=== EXCERPTED PASSAGE ===

== Segment start ==

John Searle's 1980 Chinese Room attacked this directly. A person locked in a room who speaks no Chinese receives symbols, consults a rulebook, returns correct symbols. To observers outside, the room speaks Chinese. To the person inside: no understanding, only rule-following.

LLMs are the Chinese Room at scale. They process symbols. Whether symbol-processing can constitute understanding is the question Wittgenstein spent his career on — and concluded that meaning is not contained in symbols, but in their use within forms of life. An LLM has read every form of life ever written about. Whether that counts remains unresolved.

Noam Chomsky's position is harder: LLMs don't learn language. They learn surface statistics. His 1957 argument that language has a deep generative structure would predict LLMs should fail at genuine linguistic competence. They often do. They also often don't. The argument may be correct and irrelevant simultaneously.

The Chinese Room processes symbols without understanding. You are reading symbols right now. What is the difference?

== Segment end ==

[Entries taken from a collection]
== Segment start ==

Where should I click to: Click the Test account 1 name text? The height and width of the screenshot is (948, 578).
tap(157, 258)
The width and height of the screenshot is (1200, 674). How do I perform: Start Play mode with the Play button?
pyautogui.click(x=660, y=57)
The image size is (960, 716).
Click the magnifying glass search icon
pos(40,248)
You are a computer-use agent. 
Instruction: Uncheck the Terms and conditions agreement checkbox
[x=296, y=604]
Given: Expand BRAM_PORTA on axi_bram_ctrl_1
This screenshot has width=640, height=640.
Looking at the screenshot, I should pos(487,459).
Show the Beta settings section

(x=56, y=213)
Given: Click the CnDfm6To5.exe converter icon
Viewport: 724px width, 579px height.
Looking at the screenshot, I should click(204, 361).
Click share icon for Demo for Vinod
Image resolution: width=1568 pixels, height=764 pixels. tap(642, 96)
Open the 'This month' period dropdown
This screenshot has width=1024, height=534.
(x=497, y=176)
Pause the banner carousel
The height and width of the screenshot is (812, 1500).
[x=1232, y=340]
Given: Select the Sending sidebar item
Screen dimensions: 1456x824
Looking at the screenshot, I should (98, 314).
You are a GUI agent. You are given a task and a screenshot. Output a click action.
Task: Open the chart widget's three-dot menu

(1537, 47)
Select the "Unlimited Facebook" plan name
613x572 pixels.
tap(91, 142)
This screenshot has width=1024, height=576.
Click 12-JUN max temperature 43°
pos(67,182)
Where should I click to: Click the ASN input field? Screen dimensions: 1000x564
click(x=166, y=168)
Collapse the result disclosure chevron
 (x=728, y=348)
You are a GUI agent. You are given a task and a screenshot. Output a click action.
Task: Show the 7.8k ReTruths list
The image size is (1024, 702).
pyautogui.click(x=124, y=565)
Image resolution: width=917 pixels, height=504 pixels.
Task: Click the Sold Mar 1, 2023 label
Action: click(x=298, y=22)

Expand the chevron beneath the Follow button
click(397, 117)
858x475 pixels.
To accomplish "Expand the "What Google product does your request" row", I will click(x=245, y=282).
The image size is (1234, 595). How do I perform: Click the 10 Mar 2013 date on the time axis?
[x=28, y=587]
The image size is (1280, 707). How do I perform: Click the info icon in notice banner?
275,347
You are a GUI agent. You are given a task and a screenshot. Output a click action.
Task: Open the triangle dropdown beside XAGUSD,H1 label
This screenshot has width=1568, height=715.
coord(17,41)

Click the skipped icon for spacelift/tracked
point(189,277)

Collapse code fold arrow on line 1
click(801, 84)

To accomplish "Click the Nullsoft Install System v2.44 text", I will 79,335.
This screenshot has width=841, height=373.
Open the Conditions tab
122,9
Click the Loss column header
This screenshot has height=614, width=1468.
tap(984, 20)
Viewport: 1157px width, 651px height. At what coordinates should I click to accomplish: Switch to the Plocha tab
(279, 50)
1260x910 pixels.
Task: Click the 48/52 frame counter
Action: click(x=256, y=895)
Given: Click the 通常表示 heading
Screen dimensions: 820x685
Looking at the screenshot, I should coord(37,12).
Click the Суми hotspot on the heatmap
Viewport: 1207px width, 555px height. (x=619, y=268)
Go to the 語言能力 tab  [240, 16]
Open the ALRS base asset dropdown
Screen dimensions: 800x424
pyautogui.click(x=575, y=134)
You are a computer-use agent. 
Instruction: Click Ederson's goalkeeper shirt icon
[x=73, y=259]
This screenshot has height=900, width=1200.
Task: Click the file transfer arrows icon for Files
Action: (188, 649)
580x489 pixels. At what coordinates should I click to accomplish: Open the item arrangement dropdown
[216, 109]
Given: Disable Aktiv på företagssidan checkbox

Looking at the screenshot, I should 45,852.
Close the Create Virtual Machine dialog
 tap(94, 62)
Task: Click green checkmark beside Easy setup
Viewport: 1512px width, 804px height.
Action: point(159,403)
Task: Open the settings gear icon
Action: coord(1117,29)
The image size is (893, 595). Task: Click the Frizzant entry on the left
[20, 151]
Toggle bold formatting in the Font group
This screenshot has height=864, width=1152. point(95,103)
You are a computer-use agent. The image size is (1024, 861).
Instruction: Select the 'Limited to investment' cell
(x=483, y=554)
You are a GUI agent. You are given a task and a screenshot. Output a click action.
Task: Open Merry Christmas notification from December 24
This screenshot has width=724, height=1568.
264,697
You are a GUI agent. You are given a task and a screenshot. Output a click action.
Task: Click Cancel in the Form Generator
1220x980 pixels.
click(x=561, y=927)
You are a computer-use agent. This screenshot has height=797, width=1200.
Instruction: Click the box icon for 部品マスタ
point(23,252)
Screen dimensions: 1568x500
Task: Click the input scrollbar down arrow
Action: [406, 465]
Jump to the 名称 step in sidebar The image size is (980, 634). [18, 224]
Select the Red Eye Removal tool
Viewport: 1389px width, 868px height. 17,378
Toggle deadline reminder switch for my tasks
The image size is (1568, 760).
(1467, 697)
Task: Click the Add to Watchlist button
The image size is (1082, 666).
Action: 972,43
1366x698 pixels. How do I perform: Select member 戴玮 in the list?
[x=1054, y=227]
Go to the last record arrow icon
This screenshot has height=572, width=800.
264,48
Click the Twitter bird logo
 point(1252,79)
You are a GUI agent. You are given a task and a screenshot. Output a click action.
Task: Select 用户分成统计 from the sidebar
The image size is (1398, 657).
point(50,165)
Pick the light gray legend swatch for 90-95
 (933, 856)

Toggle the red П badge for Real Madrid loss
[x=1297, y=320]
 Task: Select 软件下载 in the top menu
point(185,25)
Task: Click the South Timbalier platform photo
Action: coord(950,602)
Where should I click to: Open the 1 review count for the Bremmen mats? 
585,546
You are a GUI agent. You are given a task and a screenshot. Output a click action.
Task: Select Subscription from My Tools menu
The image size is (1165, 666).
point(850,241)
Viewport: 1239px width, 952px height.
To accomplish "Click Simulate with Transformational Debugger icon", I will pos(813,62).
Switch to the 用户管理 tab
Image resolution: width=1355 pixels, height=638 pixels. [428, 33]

== Segment end ==

=== WHAT IS NEEDED ===
List every person the passage on the Chinese Room names.

=== TASK RESPONSE ===
John Searle, Wittgenstein, Noam Chomsky